The last major galactic threat, one posed by a band of seven twisted, perverted versions of Shenron, the Eternal Dragon, had been put down for good on Earth over forty years ago, and Enma Daio couldn't possibly be any happier. For the forty, peaceful years that followed, he had enjoyed normal paperwork, documents marked by beings that died natural deaths. Afterlife, so to speak, was good.
Eventually, closing time came for Spirit World's halfway house, and another demon laborer, again dressed like an everyday office worker, emerged from the doorway at the top floor of the gate's steeple, holding a cloth-covered gong handle. The accompanying gong, constructed of forged brass with the mark of Enma stamped on it, stood next to the door. The demon worker raised his hammer, rooted his feet snugly against the wooden floor, and struck that giant alarm as hard as he could, the oscillating sound of its report filling the whole building. The demons manning the megaphones below then announced the sound's meaning to the seemingly-infinite stream of disembodied spirits.
"Attention, all souls! The Spirit Annex is now closing!" one worker said, his voice amplified and slightly-distorted by the electronic device in his hand. "No more spirits will be admitted today. We will reopen in twelve hours, and you are to remain here until then!"

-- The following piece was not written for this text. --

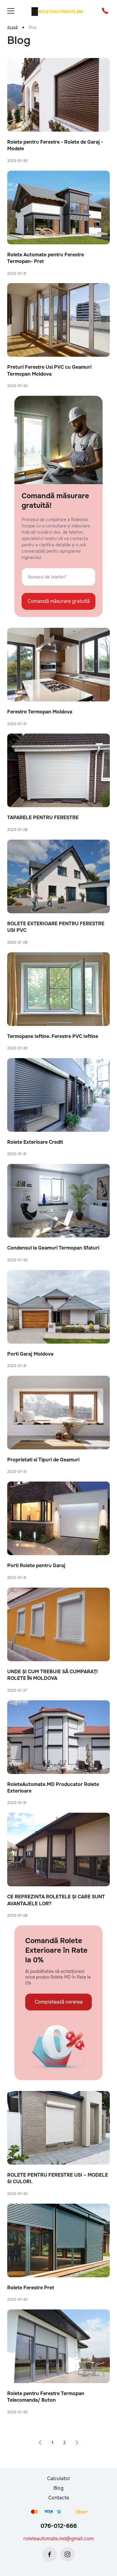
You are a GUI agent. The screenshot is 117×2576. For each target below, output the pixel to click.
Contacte (58, 2498)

After he finished speaking, a sweeping, high-pitched groan of dejection rose up from each squiggling mass of energy, every single one of them annoyed by the prospect of hovering in a row on the narrow, celestial catwalk of Snake Way for twelve hours.
When the gong struck, Enma jolted in his seat out of surprise, and missed the paper he had targeted with his stamp by nearly two feet, imprinting the symbol for heavenly ascent on the table's wood instead. He frowned at this, for this was the kind of ink that absolutely nothing could erase. It was a super form of permanent, spiritually permanent. In all actuality, Spirit World was just a tangible and painstakingly-crafted facade to a far less tangible plane of existence, and everything, right down to the damned stamps, behaved far differently than their counterparts on mortal worlds. The giant sighed, stamped that last form, and when he was sure that no one was looking, he snickered as he moved the outgoing mail box over the red mark that blemished the table. Enma then set the Heaven and Hell stamps in their respective ink pools and sat back in his chair, the automotive suspension used to cushion it creaking under the pressure of his weight.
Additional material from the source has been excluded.